The result of an :ets.match looks is an array of arrays. If the “rows” were tuples, one could write a @type spec like:

@type row :: {integer, binary, integer}

But since they are arrays, and this the following doesn’t seem valid, I’m wondering if there’s an alternative [which doesn’t involve iterating all rows and converting them):

# gives: "unexpected list in typespec" compilation error
@type row :: [integer, binary, integer]

peerreynders · May 24, 2017, 1:48pm

Lists, not arrays (there actually is an array type).[quote]

# gives: "unexpected list in typespec" compilation error
@type row :: [integer, binary, integer]

[/quote]
From a typing perspective the type in the list needs to be homogeneous - hence:

@type row :: [term()]

as specified in :ets.match/3

zambal · May 24, 2017, 1:49pm

I think the closest you can get is something like

[integer | binary]

but that just a means any list that can contains any number of elements of type integer or binary.
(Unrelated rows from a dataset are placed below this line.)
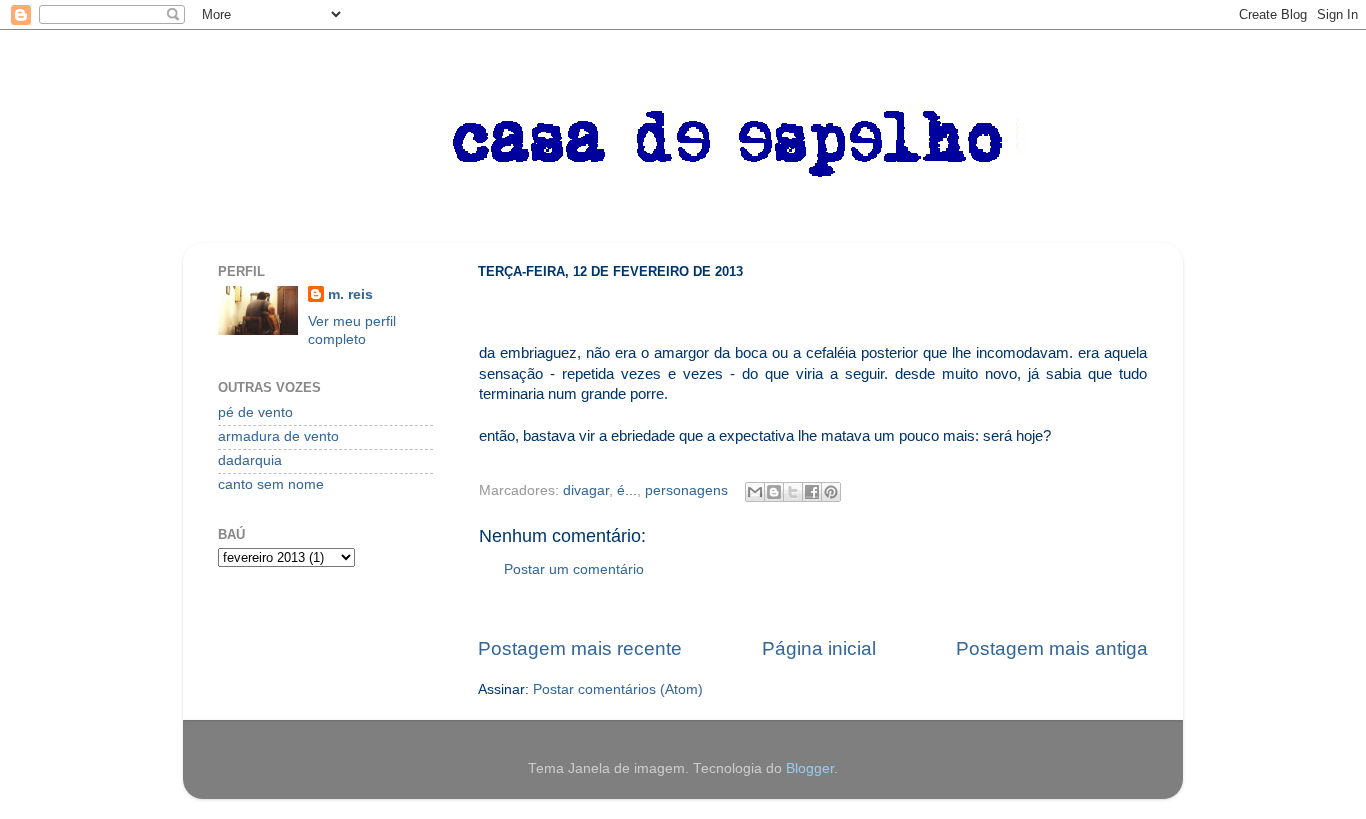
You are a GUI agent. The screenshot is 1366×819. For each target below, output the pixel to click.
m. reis (350, 294)
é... (627, 490)
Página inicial (819, 648)
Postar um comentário (574, 569)
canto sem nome (271, 484)
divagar (586, 490)
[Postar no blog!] (774, 492)
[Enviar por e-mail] (755, 492)
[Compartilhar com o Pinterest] (831, 492)
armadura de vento (278, 436)
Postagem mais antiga (1052, 648)
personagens (686, 490)
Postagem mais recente (580, 648)
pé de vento (255, 412)
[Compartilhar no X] (793, 492)
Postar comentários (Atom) (618, 689)
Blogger (810, 768)
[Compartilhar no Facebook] (812, 492)
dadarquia (250, 460)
May I ask why you want to specify the type of a :ets.match result? Although not a strict rule, most Elixir libraries and applications only specify types for public functions and a match result from ets doesn’t seem to be a very api friendly data type.

kseg · May 24, 2017, 3:14pm

Thanks.

It isn’t a library, it’s an application. And, in such, what is a “public api”? Either nothing is or everything is. We get all the benefits of annotating these functions and type. Namely, helping readability / documentation.

Yes, we expose the match data more broadly than we’d like, but the only alternative [I can think of] is to iterate through the results and convert each one to something more meaning (and then, iterate through it again to actually process the results). We’re keen to avoid doubling the iteration (which can range in the millions) and extra allocations.

peerreynders · May 24, 2017, 3:26pm

Maybe it depends on how you are doing things.

If you wrap the data immediately in a tuple or struct the first first time you have contact with it then there would be no double iteration - just an additional function in the transformation pipeline.
If you are processing millions of records I presume your application isn’t just one single BEAM process, so as the data moves from one process to the next, allocations happen all the time anyway - it doesn’t matter if the data is held in a list, tuple, or struct.

zambal · May 24, 2017, 3:30pm

With public api I actually meant any function defined in a module as def as opposed to defp, but I understand your point of not wanting to transform the results from match for efficiency reasons. However, I’m afraid you won’t be able to exactly specify the type of the function’s results in that case.